WRITTEN LANGUAGE SYSTEM EVALUATION 
Beth M. Sundheim 
Naval Command, Control and Ocean Surveillance Center 
RDT&E Division (NRaD), Code 44208 
San Diego, CA 92152-7420 
PROJECT GOALS 
Current efforts support the NLP community in the definition 
and implementation of a range of performance evaluations of 
written language technology. Goals include offering a variety 
of evaluations that will appeal to a broad range of NLP research 
groups, minimizing the task-specific system tailoring required 
of evaluation participants, and ensuring that the task designs 
facilitate scoring. 
RECENT RESULTS 
The final evaluation of the information extraction portion of 
phase one of the ARPA Tipster Text program was conducted in 
July, 1993. Participants in this evaluation included not only 
the Tipster-supported information extraction contractors but 
thirteen other sites as well.
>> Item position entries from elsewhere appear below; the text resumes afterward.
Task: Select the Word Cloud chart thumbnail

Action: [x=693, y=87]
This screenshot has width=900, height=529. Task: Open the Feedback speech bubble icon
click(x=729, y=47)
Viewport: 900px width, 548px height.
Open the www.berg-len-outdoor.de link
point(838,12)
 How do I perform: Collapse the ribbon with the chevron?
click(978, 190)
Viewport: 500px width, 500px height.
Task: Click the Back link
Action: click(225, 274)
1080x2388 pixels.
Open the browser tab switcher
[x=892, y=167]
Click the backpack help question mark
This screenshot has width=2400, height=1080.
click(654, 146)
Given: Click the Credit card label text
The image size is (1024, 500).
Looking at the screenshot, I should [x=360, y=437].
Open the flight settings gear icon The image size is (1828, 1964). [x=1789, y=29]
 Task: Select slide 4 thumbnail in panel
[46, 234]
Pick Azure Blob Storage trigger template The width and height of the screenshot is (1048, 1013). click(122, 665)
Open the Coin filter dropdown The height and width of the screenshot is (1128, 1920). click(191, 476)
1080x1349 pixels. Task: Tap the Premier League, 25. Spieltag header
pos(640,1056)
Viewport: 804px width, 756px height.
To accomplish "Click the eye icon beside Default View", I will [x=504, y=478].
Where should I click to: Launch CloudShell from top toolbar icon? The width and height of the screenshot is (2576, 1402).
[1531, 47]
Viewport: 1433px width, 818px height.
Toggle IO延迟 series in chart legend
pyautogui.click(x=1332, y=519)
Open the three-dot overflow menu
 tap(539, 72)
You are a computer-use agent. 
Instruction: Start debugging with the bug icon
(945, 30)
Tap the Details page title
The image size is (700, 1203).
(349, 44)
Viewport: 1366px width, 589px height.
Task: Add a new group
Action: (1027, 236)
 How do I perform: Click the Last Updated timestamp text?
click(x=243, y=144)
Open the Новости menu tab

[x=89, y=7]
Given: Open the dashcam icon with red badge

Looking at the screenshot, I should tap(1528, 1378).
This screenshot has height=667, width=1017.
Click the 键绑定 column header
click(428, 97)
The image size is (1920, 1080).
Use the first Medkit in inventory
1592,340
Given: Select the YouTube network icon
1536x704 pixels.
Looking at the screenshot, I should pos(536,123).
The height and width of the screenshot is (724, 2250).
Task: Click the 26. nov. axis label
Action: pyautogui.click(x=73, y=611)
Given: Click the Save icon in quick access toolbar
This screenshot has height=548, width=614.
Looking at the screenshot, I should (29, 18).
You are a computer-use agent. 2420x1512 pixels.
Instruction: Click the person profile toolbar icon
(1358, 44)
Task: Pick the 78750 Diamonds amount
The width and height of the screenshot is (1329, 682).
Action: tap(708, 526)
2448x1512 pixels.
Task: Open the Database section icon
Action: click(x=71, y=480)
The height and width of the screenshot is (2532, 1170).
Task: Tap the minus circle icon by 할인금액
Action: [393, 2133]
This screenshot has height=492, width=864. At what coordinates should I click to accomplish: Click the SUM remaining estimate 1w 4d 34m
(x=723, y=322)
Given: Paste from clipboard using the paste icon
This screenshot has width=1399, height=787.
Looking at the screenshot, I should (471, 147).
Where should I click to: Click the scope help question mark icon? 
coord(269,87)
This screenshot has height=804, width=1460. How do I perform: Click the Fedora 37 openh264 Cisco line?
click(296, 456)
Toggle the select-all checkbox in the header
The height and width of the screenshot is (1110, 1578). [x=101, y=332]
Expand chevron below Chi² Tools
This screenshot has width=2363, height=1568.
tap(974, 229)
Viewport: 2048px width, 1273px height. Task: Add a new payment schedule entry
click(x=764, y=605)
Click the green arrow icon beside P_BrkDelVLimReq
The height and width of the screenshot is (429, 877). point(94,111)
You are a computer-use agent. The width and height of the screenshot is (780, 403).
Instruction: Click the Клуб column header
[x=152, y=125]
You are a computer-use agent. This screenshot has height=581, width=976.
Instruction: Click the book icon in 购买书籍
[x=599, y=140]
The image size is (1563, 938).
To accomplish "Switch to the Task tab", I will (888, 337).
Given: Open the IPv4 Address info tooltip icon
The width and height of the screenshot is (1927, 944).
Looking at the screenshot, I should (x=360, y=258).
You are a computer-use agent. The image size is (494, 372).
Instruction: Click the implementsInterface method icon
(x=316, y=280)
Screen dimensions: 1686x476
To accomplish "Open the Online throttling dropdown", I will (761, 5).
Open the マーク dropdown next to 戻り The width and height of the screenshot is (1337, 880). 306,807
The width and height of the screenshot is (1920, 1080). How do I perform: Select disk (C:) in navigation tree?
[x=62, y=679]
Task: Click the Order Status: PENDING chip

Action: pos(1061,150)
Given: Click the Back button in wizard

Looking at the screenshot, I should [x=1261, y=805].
This evaluation was the topic of 
the Fifth Message Understanding Conference (MUC-5), which 
was held in August, 1993, and chaired by NRaD. A 
proceedings will be published in Spring, 1994. 
With particular respect to the research and development tasks 
of the Tipster contractors, the goal of the evaluation was to 
assess success in terms of a system's ability to work in both 
English and Japanese (BBN, GE/CMU, and NMSU/Brandeis) 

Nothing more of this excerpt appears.